Learn about health disparities.
Laying the groundwork for the course, Blount defined the term “health disparities,” pulling from HealthyPeople.gov.
“A particular type of health difference that is closely linked with social, economic, and/or environmental disadvantage. Health disparities adversely affect groups of people who have systematically experienced greater obstacles to health based on their racial or ethnic group; religion; socioeconomic status; gender; age; mental health; cognitive, sensory, or physical disability; sexual orientation or gender identity; geographic location; or other characteristics historically linked to discrimination or exclusion.”
Without this understanding of why race can negatively affect one’s health, it’s only natural that as a clinician, you might otherwise avoid asking tough questions about this subject.
Speaking of which, Blount explained that she always asks her patients a few questions relating to their background to help her understand how they see themselves, as well as potential risk factors. She makes a habit of finding out about patients’…
- Ethnicity, which Blount defines as “heritage”
- Culture, or the factors that influence a patient’s lived experience, such as their religion or where they grew up
- Preferred terms to refer to their ethnicity, culture, etc.
Talk about race.
In many circles race is still a taboo subject, but we won’t ever reach health equity without acknowledging that people are treated differently and have different life experiences because of their race.
You have to be willing to be uncomfortable, Blount explained.
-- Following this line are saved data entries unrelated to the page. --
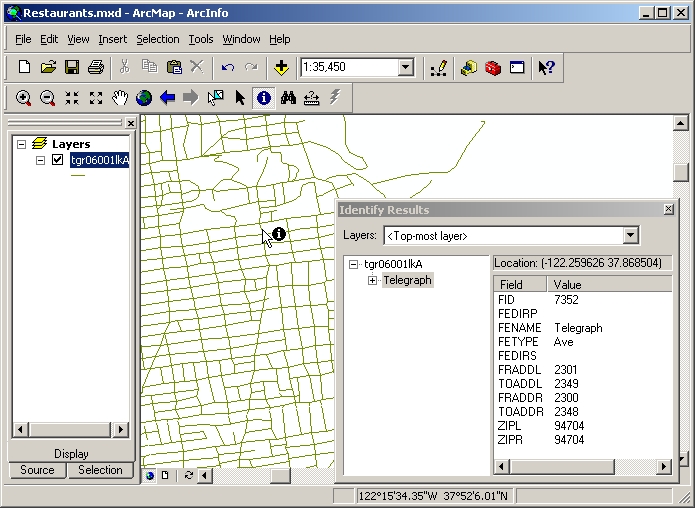This screenshot has height=508, width=695.
Task: Activate the Pan hand tool
Action: click(120, 98)
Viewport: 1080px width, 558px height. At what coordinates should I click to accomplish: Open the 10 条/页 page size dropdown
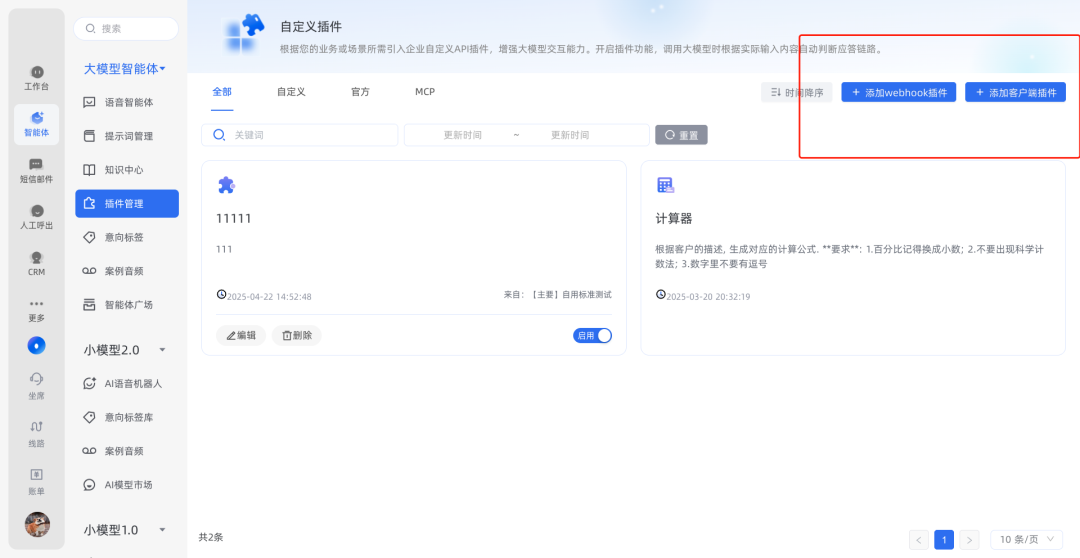[1027, 539]
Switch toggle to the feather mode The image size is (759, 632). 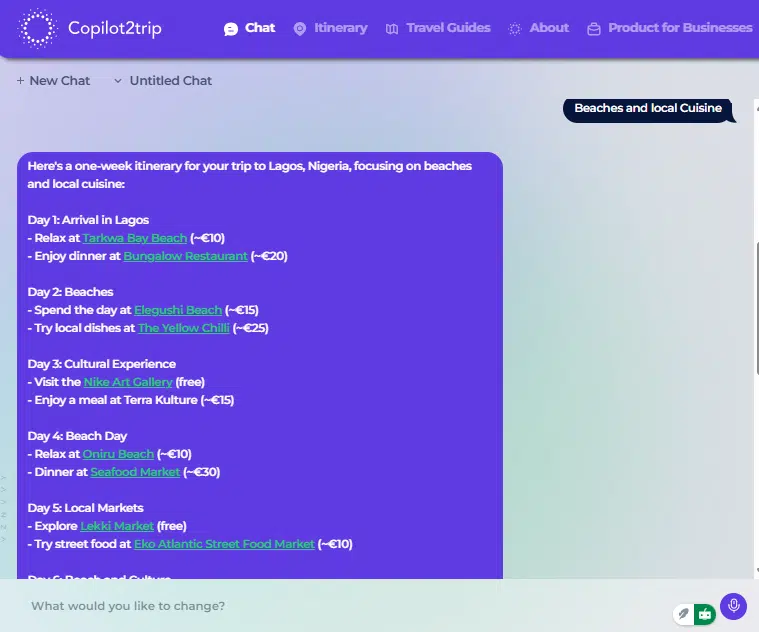683,614
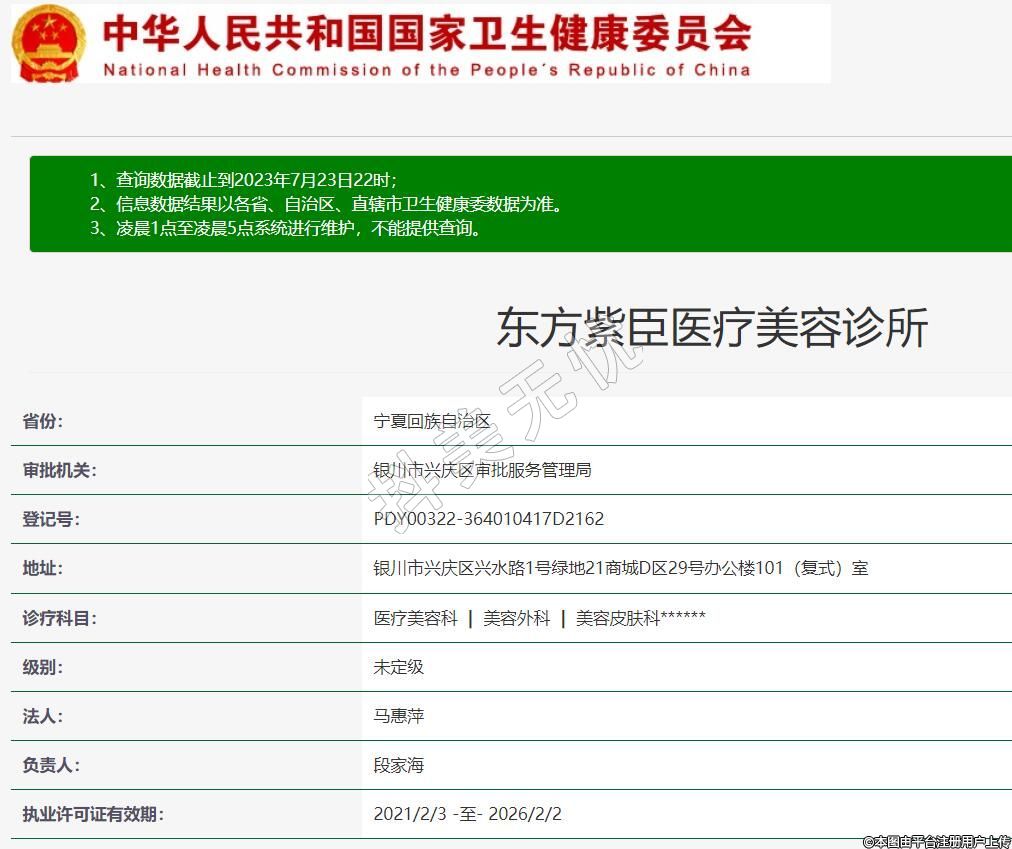
Task: Click the 美容皮肤科 department entry
Action: [x=618, y=618]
A good place to start? Talk to your friends and family about how you and they identify.
Take the Implicit Association Test.
Part of getting comfortable talking about race, Blount said, is knowing how you see other people’s races so you can address your own biases. Among healthcare providers, biases towards different racial groups can cause even more harm than in other settings. The test is available online through Harvard University’s Implicit Project.
Call out when healthcare professionals disregard the social determinants of health.
It’s natural to forget about the social determinants of health when no one has educated you about them. That’s why it’s crucial to raise your voice when you see a fellow provider or administrator making assumptions about a person’s background.
For example, Blount shared a story about the New York City Department of Health announcing it would offer free PrEP to women of color without acknowledging the social factors that increase WoC’s risk of contracting HIV. Blount wrote to the department and they reissued their statement, she recalled.
Ask for help.
If you’re interested in bringing more racial awareness into your practice or workplace, you shouldn’t do it alone, Blount said. In fact, she explained that for such programs to be effective, they should come from the top down. If you feel comfortable, ask your colleagues about their interest in such an initiative and consider addressing your superiors as a group.
Acknowledging racial differences can be uncomfortable, but without it, people of color won’t receive the health equity they deserve. As Blount put it, “Talking about it is not going to kill you. But not talking about race is going to kill patients.”